Efferocytosis assay

 Apoptotic thymocytes (ACs) acquisition

1. C57BL/6 wild-type mice were euthanized by cervical dislocation, followed by disinfection through immersion in 75% alcohol.
2. The thorax was incised along the midclavicular line bilaterally, exposing the white thymic tissue located posterior to the sternum.
3. The thymic tissue was rinsed with PBS and subsequently placed on a 40μM mesh for grinding.

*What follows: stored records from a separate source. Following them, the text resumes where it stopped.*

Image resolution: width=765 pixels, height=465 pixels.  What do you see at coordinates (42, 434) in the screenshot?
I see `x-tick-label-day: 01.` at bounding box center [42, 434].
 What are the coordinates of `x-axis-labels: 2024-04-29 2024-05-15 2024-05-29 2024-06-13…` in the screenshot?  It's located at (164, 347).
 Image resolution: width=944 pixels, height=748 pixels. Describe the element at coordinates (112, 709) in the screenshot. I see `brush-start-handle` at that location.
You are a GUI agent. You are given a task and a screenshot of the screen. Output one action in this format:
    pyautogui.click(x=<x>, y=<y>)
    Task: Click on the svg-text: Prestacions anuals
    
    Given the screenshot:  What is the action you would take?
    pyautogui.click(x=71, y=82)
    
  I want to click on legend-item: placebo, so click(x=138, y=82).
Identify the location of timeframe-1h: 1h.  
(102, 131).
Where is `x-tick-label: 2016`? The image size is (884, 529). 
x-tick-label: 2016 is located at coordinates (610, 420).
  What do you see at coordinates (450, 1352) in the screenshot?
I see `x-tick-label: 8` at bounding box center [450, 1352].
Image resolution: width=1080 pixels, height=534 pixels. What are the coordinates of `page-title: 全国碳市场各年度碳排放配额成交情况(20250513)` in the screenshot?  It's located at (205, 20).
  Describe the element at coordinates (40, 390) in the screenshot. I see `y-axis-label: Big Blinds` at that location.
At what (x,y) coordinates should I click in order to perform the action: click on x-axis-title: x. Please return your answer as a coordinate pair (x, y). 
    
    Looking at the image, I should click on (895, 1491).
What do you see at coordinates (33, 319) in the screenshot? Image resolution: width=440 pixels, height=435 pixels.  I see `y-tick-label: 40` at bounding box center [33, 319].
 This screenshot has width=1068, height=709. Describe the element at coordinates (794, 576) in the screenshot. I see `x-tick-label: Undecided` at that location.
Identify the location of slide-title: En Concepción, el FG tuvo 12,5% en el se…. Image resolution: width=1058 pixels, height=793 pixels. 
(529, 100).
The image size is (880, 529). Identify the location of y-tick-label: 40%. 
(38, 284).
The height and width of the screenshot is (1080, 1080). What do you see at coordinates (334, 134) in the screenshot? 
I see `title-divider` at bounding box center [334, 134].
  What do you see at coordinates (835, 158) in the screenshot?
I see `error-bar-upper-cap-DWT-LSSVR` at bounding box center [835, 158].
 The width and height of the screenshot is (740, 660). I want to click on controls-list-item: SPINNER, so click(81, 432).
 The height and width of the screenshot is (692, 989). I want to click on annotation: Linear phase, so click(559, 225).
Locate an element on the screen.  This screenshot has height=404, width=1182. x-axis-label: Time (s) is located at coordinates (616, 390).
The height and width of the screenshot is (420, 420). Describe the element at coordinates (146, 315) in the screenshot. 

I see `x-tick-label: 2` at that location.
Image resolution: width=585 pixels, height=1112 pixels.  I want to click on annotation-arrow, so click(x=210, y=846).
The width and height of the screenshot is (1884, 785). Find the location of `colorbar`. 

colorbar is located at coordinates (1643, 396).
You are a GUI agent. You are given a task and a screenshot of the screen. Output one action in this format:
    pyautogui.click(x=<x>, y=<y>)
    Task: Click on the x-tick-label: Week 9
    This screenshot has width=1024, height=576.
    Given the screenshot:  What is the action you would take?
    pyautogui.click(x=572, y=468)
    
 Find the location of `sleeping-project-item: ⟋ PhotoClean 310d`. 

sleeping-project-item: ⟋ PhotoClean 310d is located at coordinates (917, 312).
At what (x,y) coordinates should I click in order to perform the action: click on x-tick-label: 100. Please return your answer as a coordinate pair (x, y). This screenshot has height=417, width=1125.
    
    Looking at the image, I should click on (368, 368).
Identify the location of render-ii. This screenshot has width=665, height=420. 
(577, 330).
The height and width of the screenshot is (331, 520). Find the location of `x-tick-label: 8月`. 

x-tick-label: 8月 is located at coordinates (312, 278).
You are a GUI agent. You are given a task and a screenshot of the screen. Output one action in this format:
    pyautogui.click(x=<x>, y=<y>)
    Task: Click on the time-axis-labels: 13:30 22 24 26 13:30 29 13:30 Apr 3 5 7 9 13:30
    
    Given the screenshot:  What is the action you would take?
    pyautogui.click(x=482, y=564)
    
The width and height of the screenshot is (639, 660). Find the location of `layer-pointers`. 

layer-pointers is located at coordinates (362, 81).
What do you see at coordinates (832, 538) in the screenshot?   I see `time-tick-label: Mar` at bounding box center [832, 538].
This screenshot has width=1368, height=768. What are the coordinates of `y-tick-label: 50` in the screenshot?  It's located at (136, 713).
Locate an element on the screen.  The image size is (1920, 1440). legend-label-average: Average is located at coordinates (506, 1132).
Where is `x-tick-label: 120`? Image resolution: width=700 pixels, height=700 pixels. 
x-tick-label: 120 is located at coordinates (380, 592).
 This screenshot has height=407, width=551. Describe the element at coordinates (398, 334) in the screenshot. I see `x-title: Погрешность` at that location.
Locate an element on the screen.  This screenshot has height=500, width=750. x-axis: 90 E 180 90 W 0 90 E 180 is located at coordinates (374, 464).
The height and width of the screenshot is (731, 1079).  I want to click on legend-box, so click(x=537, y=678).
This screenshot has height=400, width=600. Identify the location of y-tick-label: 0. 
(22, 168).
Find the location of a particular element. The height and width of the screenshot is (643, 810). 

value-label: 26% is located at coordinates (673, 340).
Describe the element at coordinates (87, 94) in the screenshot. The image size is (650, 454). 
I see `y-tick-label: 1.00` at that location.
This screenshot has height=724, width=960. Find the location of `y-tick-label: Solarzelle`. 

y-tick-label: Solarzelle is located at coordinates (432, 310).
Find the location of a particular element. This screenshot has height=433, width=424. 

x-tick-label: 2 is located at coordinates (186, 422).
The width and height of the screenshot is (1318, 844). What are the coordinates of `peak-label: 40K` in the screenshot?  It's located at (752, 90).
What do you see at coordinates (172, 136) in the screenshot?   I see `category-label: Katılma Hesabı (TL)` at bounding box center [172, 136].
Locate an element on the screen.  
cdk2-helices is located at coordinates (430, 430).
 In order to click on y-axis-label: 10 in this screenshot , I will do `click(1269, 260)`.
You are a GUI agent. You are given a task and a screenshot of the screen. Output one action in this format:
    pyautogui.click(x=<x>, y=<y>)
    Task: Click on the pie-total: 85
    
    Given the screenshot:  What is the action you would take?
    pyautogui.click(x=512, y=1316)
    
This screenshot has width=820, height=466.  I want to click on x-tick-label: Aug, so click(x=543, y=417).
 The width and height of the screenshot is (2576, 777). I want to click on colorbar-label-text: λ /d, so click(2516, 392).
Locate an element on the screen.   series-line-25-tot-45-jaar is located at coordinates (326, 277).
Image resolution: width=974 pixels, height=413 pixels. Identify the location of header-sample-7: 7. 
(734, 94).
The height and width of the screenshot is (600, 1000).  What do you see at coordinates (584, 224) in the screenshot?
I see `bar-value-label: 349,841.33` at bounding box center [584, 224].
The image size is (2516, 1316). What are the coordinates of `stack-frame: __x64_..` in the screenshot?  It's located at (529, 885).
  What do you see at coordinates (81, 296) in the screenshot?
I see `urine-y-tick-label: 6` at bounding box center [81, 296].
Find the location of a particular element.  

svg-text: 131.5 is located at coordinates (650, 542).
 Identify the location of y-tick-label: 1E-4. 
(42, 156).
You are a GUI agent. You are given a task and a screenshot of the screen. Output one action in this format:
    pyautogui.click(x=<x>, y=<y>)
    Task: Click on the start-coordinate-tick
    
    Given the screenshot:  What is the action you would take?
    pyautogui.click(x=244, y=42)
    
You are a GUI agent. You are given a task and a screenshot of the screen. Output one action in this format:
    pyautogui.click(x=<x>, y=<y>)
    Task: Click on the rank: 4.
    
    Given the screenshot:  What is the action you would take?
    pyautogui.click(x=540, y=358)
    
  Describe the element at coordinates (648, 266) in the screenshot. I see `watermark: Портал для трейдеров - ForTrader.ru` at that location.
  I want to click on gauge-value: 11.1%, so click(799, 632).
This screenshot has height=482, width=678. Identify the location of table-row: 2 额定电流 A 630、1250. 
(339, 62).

The resultant cell suspension was collected in a centrifuge tube. 
4. Red blood cells were eliminated using a red blood cell lysing solution.
5. After PBS washing, the cells were resuspended in RPMI 1640 medium supplemented with 10% fetal bovine serum (FBS).
6. Apoptosis was triggered by incubating the primary murine thymocytes with 50nM dexamethasone for 3 hrs.

CFSE staining 

     Thymic primary cells were stained with CFSE according to the manufacturer's instructions. The staining process was conducted under light-protected conditions.

Efferocytosis assay

1. RAW264.7 or bone marrow-derived macrophage (BMDM) cells were cultured in a 6-well plate (1×10^6 cells/well) with Dulbecco's Modified Eagle Medium supplemented with 10% fetal bovine serum.
2. CFSE-labeled apoptotic thymocytes were added at a 10:1 ratio to the macrophage cultures and incubated for an additional 120 minutes.
3. Cells were thoroughly washed three times with PBS to remove non-engulfed thymocytes.
4. For flow cytometry, cells remaining in the culture plate were detached and resuspended for analysis. Flow cytometry was performed to determine the proportion of CFSE-positive cells in relation to the total cell count.
5. For immunofluorescent staining, macrophages were plated on cell climbing tablets in a 6-well or 12-well plate. After removal of excess thymocytes following phagocytosis, cells were fixed using 4% paraformaldehyde.
6. Following immunofluorescence staining and mounting with DAPI, samples were visualized using a fluorescence microscope.
7. For statistical analysis, each glass slide is randomly selected for 5-10 fields of view at 400X magnification. Efferocytosis index were calculated using the following formula: (number of macrophages containing apoptotic bodies)/(total macrophages) × 100%. The index was then normalized using the control group as the reference point (100%).